算数の計算をしてみてください。答えはほぼゼロです。人口がほぼ一定として、あなたと配偶者の二人が死んでもが平均として二人は子供たちが生き残らないと人口が減るから、答えは2人というのは誤りです。つまり、いくらあなたが健康な子供をたくさん産んだとしても、その子孫がいつまでも生き残っていることはないのです。生物の世界は皆こうです。自分の子孫(DNA)を残す試みは最後には失敗に帰すのです。

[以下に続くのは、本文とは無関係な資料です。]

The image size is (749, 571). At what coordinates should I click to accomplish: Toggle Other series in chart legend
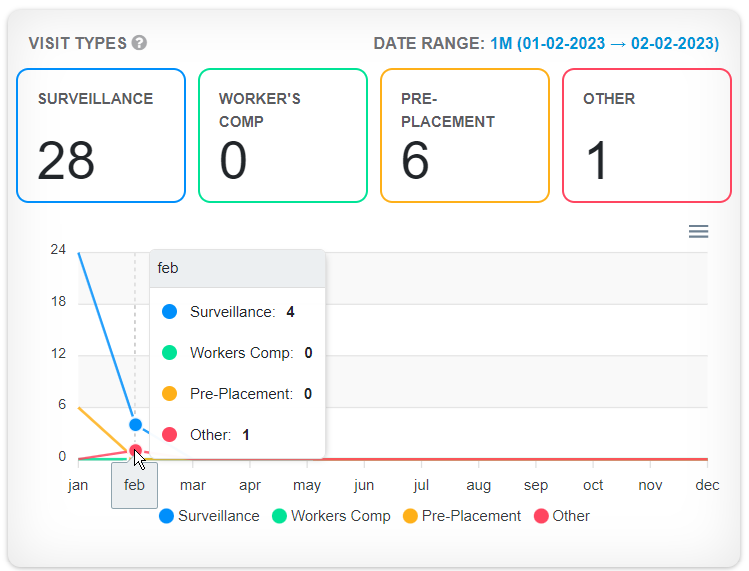click(561, 516)
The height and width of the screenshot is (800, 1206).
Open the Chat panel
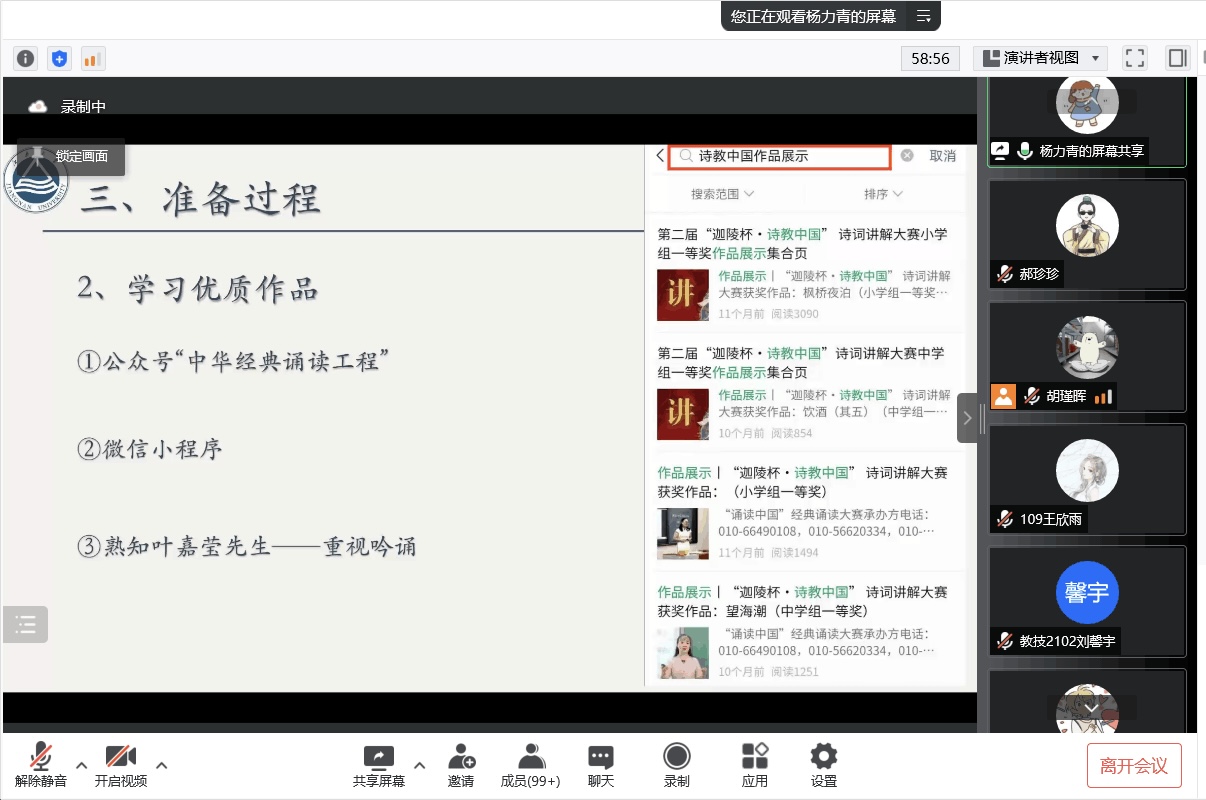600,765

このこと(自分の子孫は必ず絶える)は、古代に生息していたある生物の化石が見つかったとしても、その子孫は現在存在しているいかなる生物の先祖でもない。ということです。つまり、化石として見つかった生物の(細かな)特徴はみな独自のもの。従って、系統的な(親から子へと引き継がれる)進化の特徴は、大雑把なものしか得られない。という事実を反映することになるのです。つまり、現在生存している生物の直系の先祖の化石を見つけることは、ほとんど不可能と言うことです。

13、競争に勝つことよりも、競争しないことが有利
 進化論でよく誤解されるのは、今生き残っている生物は、自然界の厳しい環境の中でライバルの種との生き残りをかけた壮絶な戦いに勝ち抜いてきた結果であると。まさに競争に勝つことが生き残りの条件のような言い方ですが。実際は、競争に勝つことよりも、競争を避ける生き方の方が遥かに有利だということです。競争に勝つためには多大なコストが必要です。競争しなければ、そんな余計なコストは必要ありません。もちろん競争を避けるものは、隠れた環境で細々と生きるしかないのです。その為に個体数は増やせません。いずれ環境が変化しライバルたちが姿を消したあとの無人の荒野で、繁殖するチャンスが訪れるかもしれません。今数は少ないが何とか生き残っている種(これらの中には珍しい種も含まれる)は、自分たちの生き残れる環境を見つけ出して、細々ながらも生き残っているのです。そういう種は実に多い。

 結論から言えば、何が生き残る。何が亡びる。何が進化する。なんて一概には何も言えないということです。この性質があったからこの種は生き残った。この機能を持っていたからこの種は生き残った。等生き残る上で有用な性質や機能、あるいは条件などというものはありません。何が生き残った。結局それは偶然の産物なのです。